Как-то в самом центре, на площади Шатле, я увидела большую группу африканцев с барабанами, трещотками и громкоговорителями. Они потрясали кулаками в сторону префектуры, которая располагается почти напротив, через мост. Африканцы шумели так, что перекрывали уличный гул в этом весьма и весьма оживленном месте. На растянутом на всю площадь плакате было написано: «Нелегалы в опасности!»
Прямо так и написано: «Нелегалы в опасности!»
Справа и слева от протестующих стояли полицейские и вежливо следили, чтобы никто из нелегалов нечаянно не вывалился на проезжую часть.
Сами французы говорят, что манифестации — национальный вид спорта, который требует постоянных тренировок. Французы всегда готовы протестовать.
Однажды я снимала репортаж в парижском университете Пари-5. Было раннее утро. В штабе шли последние приготовления к манифестации. Это было самое начало яростной борьбы за отмену Закона о первичном найме на работу (борьба закончилась успехом — закон отменили). На полу лежал растянутый транспарант. На нем было написано: «Жуссье в борьбе!»
Жуссье — так иногда называют Пари-5, который находится в одноименном квартале.
— Всю ночь рисовали? — спросила я, имея в виду транспарант.
— Что вы! Этому уже лет семь, — ответил мне профсоюзный активист. — Мы его всегда используем. У него надпись нейтральная, на все случаи жизни — Жуссье в борьбе! — лучше не скажешь.
И вправду лучше не скажешь, подумала я, вспомнив, что когда-то у нас тоже рисовали транспаранты на все случаи жизни. Случаев было два: 7 ноября и 1 мая.
… Когда мои 10 минут, отведенные на изложение темы, истекли, в студии стояла неловкая тишина. Провожали меня уже не так радушно, как встречали. «Мы вам позвоним», — сказали мне.
Никто не позвонил.
Я и не сомневалась. Можно иронизировать над пристрастием французов к шарфам и изысканной кухне, возмущаться отсутствием такси, но право на протест — это святое. Это очень по-французски. Над этим шутить нельзя.
Лягушки-царевны
«Лягушатниками» французов стали называть англичане. Из всей Западной Европы только они категорически не едят лягушек, а соседи французов — швейцарцы, испанцы, бельгийцы, итальянцы — земноводными не брезгуют.
До середины прошлого века лягушек во Франции ели тоннами. Так ели, что почти всех съели, и в 1980 году ловля земноводных, а также разведение их для последующего употребления в пищу были запрещены законом. Теперь со своими лягушками французы «на вы».

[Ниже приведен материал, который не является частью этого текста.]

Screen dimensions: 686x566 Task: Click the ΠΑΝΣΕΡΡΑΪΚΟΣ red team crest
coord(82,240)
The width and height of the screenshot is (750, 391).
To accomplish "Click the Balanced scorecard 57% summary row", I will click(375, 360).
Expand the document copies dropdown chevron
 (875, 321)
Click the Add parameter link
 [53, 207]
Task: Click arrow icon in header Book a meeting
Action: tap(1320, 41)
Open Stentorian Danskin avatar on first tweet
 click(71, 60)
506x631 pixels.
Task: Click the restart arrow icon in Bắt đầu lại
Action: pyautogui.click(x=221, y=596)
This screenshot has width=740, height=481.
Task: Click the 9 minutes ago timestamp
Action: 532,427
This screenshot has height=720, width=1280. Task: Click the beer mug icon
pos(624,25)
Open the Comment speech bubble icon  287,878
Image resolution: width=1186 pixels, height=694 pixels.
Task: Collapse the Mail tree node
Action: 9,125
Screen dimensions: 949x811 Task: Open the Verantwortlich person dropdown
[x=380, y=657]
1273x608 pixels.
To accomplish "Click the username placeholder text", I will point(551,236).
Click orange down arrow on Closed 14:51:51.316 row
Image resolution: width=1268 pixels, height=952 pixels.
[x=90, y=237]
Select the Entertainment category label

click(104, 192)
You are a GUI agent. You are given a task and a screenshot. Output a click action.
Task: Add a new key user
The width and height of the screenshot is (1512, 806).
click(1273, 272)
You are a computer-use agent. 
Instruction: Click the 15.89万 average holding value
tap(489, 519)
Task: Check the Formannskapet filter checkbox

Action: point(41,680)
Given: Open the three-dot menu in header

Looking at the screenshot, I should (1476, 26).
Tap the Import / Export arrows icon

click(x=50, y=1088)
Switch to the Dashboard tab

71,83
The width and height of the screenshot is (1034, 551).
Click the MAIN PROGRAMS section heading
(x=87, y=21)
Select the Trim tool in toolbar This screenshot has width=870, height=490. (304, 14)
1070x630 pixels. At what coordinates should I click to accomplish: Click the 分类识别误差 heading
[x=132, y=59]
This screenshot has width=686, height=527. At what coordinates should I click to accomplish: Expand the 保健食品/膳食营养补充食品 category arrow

Каждый год по весне, едва пригреет солнышко, сотни добровольцев по всей стране начинают рыть вдоль автотрасс канавы и устанавливать экраны из пленки. Дело в том, что лягушки по весне мигрируют: живут они в одном месте, а размножаются в другом. Порой им приходится пересекать приличные расстояния, и далеко не все добираются до заветного болота. Многие потерявшие от любви голову гибнут под колесами машин. Слава богу, есть добровольцы!
Ночью квакушки, не в силах перепрыгнуть барьер из пленки, скапливаются в канавах. А на рассвете эти милые сердечные люди, отпросившись предварительно с работы, собирают их, непутевых, и, рискуя собственной жизнью, переносят на руках на другую сторону трассы.